● Document extract:
--------------------------------------------------
Closed iangow closed 4 years ago
Note I chose the passage as it was the longest one of the 3,000+ conference calls I processed (I just ran the code for a little while, then stopped it, as it's not worthwhile to run the code for a day or so and then have to run it again if there are issues).
@Yvonne-Han Hmm. A bit different. Maybe it would be better to start with a shorter passage to nail down the differences.
library(readxl)
library(tidyr)
library(dplyr, warn.conflicts = FALSE)
liwc_orig <- read_excel("~/Downloads/LIWC2015 Results (my_data.txt).xlsx")
to_compare <-
liwc_orig %>%
select(-Filename, -Segment) %>%
mutate_at(.vars = vars(-WC), funs(./100 * WC)) %>%
select(-WC:-Dic) %>%
gather(key = "category", value = "liwc_orig") %>%
mutate(category = tolower(category))
#> Warning: funs() is soft deprecated as of dplyr 0.8.0
#> Please use a list of either functions or lambdas:
#>
#> # Simple named list:
#> list(mean = mean, median = median)
#>
#> # Auto named with `tibble::lst()`:
#> tibble::lst(mean, median)
#>
#> # Using lambdas
#> list(~ mean(., trim = .2), ~ median(., na.rm = TRUE))
#> This warning is displayed once per session.
--------------------------------------------------
● Raw records:

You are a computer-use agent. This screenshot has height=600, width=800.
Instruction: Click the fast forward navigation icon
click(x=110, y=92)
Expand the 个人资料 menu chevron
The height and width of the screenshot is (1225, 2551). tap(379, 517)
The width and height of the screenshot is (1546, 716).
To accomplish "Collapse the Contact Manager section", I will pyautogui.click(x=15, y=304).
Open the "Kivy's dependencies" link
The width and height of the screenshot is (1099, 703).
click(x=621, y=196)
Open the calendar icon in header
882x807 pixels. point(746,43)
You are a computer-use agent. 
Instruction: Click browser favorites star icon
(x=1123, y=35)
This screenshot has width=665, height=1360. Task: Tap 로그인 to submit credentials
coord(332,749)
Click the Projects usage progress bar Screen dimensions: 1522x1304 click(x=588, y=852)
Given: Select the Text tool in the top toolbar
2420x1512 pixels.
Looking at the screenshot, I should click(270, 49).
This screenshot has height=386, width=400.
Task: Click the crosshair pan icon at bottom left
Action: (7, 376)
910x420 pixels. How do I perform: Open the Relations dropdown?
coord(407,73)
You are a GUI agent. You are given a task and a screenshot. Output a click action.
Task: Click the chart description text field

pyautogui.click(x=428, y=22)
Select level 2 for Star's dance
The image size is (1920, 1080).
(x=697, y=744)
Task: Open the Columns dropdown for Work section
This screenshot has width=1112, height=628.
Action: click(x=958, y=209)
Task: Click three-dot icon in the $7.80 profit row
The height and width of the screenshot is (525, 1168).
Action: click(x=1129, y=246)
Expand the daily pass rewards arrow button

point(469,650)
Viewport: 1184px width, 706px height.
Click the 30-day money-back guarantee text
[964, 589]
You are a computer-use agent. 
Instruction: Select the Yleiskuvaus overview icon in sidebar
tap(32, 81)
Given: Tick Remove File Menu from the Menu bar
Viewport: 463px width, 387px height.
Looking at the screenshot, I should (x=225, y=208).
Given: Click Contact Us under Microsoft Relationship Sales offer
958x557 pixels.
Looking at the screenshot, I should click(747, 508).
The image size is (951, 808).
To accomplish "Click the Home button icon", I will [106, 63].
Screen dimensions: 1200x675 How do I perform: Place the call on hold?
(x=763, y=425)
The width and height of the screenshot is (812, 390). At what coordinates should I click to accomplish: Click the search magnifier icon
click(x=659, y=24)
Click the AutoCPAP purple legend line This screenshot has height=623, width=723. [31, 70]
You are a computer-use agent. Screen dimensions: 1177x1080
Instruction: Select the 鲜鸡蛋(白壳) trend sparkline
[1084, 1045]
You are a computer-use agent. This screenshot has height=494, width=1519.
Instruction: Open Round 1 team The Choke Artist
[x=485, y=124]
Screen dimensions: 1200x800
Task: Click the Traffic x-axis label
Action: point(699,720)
--------------------------------------------------
● Work to be completed: Condense the forum thread paragraph that starts "Note I chose the passage" into a brief list that keeps its main facts. The records are distinct material and unrelated to the forum thread.

● Complete output:
- The passage was picked because it was the longest of the 3,000+ conference calls processed.
- The code was run for only a little while and then stopped.
- Running it for a day or so isn't worthwhile if it might have to be run again because of issues.